Au vingt-et-unième siècle, il y avait une femme nommée Bahreïn. De nombreux enfants vivaient sous sa protection. Un jeune homme nommé Issa lui rendit visite, cherchant son aide. Il cherchait sécurité et stabilité.

Elle eut pitié de lui — elle était connue pour une compassion sans limites.

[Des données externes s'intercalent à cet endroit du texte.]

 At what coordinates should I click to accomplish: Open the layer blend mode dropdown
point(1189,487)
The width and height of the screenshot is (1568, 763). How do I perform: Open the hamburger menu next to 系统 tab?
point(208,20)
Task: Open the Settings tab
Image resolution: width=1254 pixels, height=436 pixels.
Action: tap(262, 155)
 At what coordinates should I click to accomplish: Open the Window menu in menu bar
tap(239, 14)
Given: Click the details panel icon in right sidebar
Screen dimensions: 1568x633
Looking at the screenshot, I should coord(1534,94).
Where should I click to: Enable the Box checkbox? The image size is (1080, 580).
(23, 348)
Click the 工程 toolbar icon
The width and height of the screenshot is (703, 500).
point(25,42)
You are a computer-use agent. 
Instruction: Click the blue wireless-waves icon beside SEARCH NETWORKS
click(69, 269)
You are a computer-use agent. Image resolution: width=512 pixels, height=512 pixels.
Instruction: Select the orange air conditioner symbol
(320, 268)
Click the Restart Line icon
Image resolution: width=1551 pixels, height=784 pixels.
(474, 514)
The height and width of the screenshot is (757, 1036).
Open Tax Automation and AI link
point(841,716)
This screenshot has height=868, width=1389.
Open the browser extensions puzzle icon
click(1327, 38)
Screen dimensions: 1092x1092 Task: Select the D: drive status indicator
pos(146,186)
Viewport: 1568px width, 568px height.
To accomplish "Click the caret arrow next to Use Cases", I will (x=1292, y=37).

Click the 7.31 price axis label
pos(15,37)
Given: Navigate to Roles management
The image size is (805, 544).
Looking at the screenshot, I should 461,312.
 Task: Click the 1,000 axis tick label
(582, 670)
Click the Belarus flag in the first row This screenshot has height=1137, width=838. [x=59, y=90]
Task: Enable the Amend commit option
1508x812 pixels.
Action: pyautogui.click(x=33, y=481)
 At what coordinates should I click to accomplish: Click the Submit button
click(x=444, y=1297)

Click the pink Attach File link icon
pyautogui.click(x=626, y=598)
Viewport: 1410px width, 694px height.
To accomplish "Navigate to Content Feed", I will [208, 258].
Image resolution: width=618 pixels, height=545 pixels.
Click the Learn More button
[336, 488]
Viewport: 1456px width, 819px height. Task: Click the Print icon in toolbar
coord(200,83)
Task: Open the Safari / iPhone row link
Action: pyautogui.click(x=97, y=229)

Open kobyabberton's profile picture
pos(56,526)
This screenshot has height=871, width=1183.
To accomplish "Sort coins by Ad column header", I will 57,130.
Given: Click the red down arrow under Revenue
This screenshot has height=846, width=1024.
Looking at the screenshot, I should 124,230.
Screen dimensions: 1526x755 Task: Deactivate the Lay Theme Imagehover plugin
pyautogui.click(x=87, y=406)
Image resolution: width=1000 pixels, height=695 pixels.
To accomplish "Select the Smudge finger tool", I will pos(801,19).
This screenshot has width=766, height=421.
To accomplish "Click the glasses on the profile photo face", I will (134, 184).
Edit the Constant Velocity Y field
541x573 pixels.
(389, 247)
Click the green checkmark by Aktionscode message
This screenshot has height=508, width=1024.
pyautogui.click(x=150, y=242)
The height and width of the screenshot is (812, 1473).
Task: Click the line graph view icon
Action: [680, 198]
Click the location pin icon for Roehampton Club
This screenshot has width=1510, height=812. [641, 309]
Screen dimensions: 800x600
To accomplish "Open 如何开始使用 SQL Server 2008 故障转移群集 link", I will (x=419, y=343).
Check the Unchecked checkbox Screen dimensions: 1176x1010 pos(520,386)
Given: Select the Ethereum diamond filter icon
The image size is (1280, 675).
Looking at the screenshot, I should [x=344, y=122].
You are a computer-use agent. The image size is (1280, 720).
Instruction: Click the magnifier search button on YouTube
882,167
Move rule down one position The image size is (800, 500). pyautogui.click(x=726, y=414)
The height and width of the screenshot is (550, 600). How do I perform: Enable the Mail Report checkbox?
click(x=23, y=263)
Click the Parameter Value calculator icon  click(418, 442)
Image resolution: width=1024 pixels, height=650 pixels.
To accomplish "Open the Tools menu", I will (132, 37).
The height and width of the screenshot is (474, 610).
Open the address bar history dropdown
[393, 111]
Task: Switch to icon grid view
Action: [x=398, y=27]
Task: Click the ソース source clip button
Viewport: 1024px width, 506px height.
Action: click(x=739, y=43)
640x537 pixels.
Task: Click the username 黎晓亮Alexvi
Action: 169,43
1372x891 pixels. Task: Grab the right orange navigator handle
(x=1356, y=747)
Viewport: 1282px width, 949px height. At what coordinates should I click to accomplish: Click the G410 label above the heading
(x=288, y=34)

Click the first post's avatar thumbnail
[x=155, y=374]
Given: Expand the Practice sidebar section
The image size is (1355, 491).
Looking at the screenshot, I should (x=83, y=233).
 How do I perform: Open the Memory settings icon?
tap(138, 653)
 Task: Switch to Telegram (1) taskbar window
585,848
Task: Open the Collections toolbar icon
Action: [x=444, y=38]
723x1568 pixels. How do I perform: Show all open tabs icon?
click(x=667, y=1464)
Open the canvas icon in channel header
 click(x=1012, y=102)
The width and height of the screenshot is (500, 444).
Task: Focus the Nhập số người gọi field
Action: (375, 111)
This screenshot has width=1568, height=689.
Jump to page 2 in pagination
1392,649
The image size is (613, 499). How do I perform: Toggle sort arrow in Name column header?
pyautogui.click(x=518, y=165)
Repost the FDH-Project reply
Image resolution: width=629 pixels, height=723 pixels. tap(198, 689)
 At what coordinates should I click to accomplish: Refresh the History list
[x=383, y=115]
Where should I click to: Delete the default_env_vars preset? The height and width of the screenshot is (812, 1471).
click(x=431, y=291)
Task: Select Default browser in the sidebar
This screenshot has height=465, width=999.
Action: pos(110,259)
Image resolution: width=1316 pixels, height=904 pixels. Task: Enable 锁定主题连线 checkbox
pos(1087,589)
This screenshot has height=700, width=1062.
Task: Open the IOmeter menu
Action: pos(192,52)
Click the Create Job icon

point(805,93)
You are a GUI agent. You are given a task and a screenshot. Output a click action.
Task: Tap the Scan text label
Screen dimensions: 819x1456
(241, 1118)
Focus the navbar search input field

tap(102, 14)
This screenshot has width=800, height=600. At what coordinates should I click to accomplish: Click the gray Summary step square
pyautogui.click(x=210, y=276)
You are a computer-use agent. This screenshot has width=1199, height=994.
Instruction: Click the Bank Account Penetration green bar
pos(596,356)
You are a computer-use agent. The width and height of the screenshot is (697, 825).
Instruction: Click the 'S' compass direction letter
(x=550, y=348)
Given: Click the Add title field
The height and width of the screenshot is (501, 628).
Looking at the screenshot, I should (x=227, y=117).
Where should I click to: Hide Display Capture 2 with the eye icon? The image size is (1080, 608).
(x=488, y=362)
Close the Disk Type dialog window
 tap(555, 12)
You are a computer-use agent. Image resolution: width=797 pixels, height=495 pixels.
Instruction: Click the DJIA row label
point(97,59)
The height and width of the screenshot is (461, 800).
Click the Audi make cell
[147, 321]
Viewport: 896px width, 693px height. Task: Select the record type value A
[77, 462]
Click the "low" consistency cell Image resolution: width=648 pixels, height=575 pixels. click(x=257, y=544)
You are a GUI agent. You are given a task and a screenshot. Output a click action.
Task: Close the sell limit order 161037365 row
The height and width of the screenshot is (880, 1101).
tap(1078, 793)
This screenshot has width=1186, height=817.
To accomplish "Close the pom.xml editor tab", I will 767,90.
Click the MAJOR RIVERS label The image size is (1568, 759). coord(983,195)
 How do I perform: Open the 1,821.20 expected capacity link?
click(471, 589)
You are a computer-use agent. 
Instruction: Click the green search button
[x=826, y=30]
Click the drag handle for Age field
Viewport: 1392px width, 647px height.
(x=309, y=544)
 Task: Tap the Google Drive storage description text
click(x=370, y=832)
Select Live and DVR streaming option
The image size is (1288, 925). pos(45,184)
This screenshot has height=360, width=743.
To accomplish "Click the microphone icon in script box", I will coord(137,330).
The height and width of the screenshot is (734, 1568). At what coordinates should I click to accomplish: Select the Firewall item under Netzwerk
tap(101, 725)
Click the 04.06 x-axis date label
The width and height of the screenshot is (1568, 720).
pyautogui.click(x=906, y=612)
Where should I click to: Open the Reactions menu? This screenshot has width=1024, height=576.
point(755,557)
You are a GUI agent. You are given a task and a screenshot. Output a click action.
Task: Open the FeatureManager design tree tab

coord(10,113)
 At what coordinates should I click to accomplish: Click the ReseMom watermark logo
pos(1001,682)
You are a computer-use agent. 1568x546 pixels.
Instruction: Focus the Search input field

Elle le combla d'une affection dont il n'avait jamais rêvé.

Bahreïn serra le jeune homme Issa contre sa poitrine.

Avec son intelligence, il gagna son approbation.
Avec sa ruse, il divisa ses enfants.
Avec sa trahison, il conspira pour voler ses richesses.

La cupidité et l'arrogance le consumèrent.
Il s'allia avec un Persan arrogant pour violer Bahreïn la femme.

Bahreïn cria : « Ô Issa… Ô mon fils… N'as-tu pas eu assez de ta trahison ? Détache-moi, j'implore Dieu d'avoir pitié de toi… Mes poignets souffrent de tes cordes… »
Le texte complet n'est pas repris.